Hypersalivation is not a disease but usually a symptom of another underlying condition. These other factors can range from easily treated and common causes to rare diseases.
Saliva is a clear liquid produced by the salivary glands in the mouth. It moistens food and aids swallowing. It also contains enzymes that help with digestion.
Saliva can help to heal wounds and remove germs from the mouth, as well as prevent dryness and act as a barrier against irritants and toxins.
On average, a healthy person produces between 0.75 and 1.5 liters of saliva each day. Saliva production peaks when a person is eating and is at its lowest during sleep.
Too much saliva can cause problems with talking and eating, along with chapped lips and skin infections.
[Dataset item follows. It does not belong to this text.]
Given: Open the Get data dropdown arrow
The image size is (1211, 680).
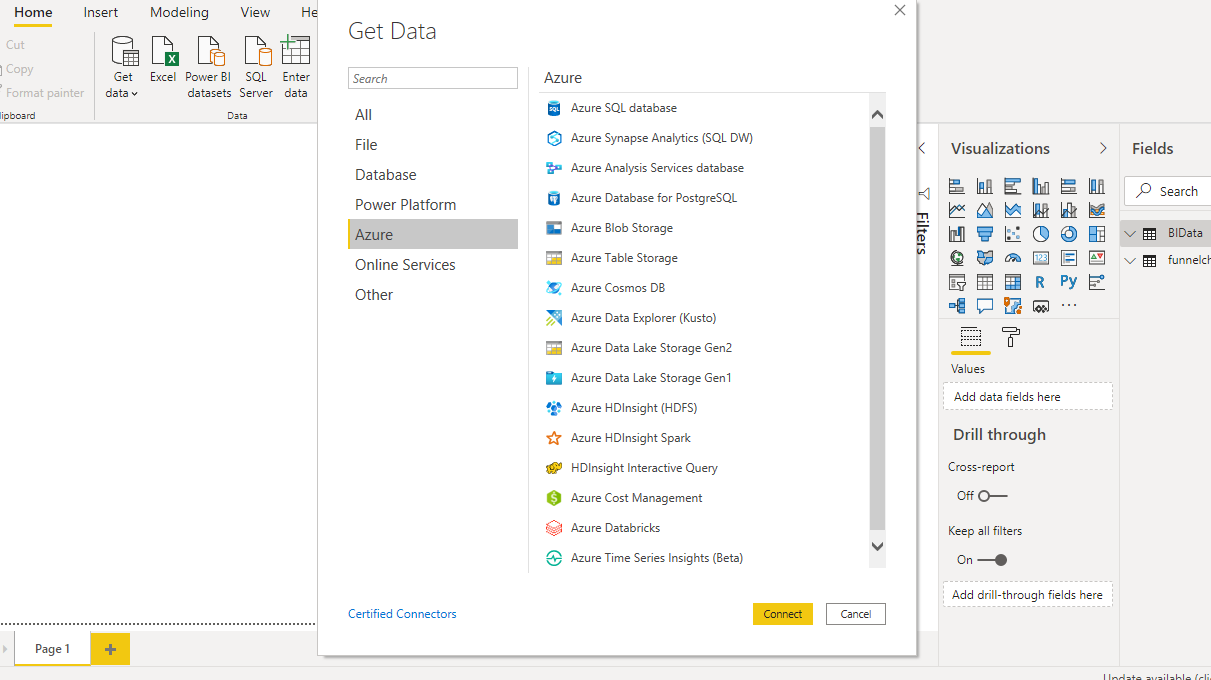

Hypersalivation and drooling can also cause social anxiety and diminished self-esteem.
Hypersalivation can be the result of:
excessive saliva production
an inability to effectively swallow or clear saliva from the mouth
difficulty keeping the mouth closed
Causes of excessive saliva production, leading to hypersalivation, include:
morning sickness or nausea during pregnancy
sinus, throat, or peritonsillar infections
poisonous spider bites, reptile venom, and poisonous mushrooms
ulcers, inflammation, or pain in the mouth
poor oral hygiene
severe infections such as rabies or tuberculosis
severe or sudden pain
regurgitation of saliva during heartburn
jaw fractures or dislocation
Difficulty swallowing or clearing saliva from the mouth can be caused by or associated with some underlying conditions, including Down syndrome, autism, ALS, stroke, and Parkinson's disease. If a person also has a sensory dysfunction, they may not always realize that they are drooling.
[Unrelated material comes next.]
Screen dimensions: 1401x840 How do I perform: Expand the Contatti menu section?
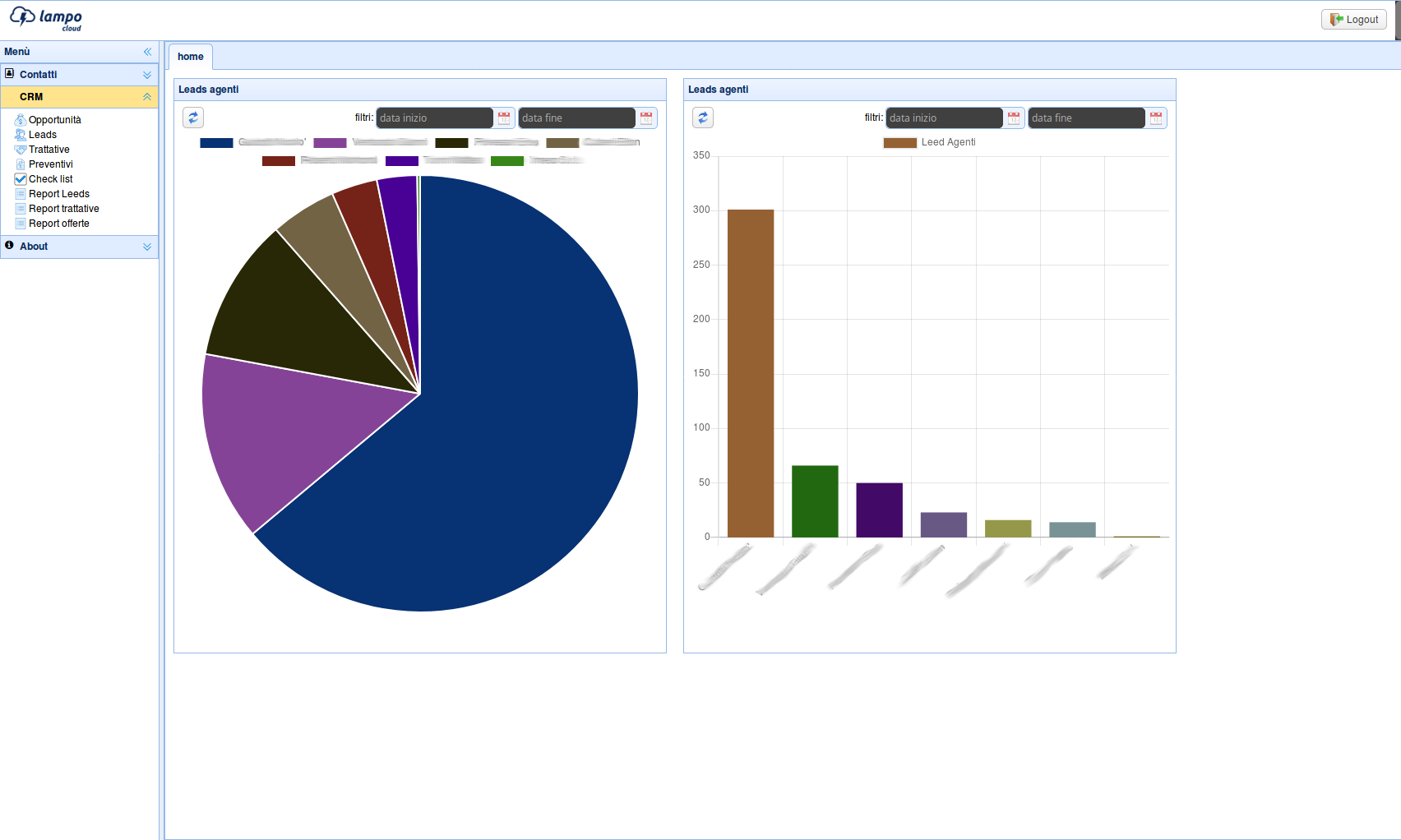[147, 75]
Causes of an inability to keep the mouth closed, which can result in drooling, include poor neuromuscular control of the muscles around the mouth. Cerebral palsy is an example of such a condition.
Difficulty keeping saliva in the mouth can also be due to:
poor head and lip control
a constantly open mouth
impaired tactile sensation
an enlarged tongue or poor tongue mobility
poor teeth alignment
Hypersalivation can also result from non-medical conditions, such as seeing, smelling, or tasting food, or even just thinking about food. It can also be caused by chewing gum or by feelings of excitement and anxiety.
Symptoms of hypersalivation include drooling, spitting, and excessive swallowing.
Other related symptoms include:
softening and damage to the skin around the mouth
infection of the skin around the mouth
poor sense of taste
Hypersalivation and drooling may also cause psychological complications and social anxiety, as well impact their ability to eat or speak.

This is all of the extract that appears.